Sie wusste das alles – zumindest so viel hatte sie aus dem Reinfall mit ihrem Exverlobten gelernt. Dennoch weigerte sich ein Teil von ihr noch immer, es zu akzeptieren, wollte nicht wahrhaben, dass Jonas jedes Mittel recht war, um einen Vertragsabschluss zu erreichen.
Seufzend barg sie das Gesicht in den Händen. Es musste ihr irgendwie gelingen, Jonas’ leidenschaftliche Küsse aus ihrer Erinnerung zu verbannen. Vielleicht hatte er ja den Charmanten und Verständnisvollen gespielt, doch Sabrina wusste es besser. Sie würde nicht zulassen, dass etwas Derartiges noch einmal geschah, ganz gleich, wie gut es sich auch angefühlt hatte.

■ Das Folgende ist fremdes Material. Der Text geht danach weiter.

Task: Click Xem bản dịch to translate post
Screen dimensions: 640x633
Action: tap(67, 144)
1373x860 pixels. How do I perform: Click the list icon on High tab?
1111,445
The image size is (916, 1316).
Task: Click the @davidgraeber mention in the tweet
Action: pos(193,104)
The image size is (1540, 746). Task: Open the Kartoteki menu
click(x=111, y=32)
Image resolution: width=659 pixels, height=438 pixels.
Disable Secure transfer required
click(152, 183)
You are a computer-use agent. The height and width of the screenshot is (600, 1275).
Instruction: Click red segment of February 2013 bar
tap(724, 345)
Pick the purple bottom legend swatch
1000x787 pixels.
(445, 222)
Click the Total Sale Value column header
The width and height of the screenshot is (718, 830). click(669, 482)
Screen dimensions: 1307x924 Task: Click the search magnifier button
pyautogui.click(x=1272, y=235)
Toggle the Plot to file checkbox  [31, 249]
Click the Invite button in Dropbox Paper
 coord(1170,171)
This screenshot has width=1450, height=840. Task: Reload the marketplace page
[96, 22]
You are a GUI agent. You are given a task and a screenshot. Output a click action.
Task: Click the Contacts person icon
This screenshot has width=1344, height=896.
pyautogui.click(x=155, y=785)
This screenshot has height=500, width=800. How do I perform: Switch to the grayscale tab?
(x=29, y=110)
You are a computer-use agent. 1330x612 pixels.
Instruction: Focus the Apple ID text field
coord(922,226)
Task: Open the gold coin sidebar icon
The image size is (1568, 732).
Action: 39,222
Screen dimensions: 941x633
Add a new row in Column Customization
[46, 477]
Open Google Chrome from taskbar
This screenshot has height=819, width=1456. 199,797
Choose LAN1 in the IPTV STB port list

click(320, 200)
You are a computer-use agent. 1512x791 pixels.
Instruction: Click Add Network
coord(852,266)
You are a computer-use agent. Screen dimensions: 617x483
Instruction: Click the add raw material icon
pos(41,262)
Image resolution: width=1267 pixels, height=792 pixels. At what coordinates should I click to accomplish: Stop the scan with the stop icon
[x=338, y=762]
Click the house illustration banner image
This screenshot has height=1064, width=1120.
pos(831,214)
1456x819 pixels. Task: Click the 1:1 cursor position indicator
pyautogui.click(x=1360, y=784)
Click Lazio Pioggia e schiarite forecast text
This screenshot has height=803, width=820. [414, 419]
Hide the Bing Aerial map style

Sie wollte gerade aufstehen und Feierabend machen, wie sie es Inga versprochen hatte, als ihr Blick auf den Umschlag fiel, den Inga ihr gegeben hatte und der nun oben auf dem großen Stapel Mahnungen lag. Erst jetzt entdeckte sie das kleine Emblem, das ganz oben rechts auf das Kuvert gedruckt war.
„O Gott, die Bank!“, stieß sie erschrocken hervor, riss den Umschlag auf und zog ein einseitiges Schreiben heraus. Sie wurde bleich, als sie den Text überflog. Ihre schlimmste Befürchtung erfüllte sich: Die Bank drohte, die laufenden Kredite aufzukündigen, wenn die fälligen Raten nicht schleunigst beglichen wurden.
Ein paar Minuten saß Sabrina einfach nur da, unfähig, einen klaren Gedanken zu fassen. Ihr Herz hämmerte wie verrückt, und ihre Gliedmaßen fühlten sich kalt und taub an. Tränen der Verzweiflung stiegen ihr in die Augen. Was sollte sie jetzt bloß tun?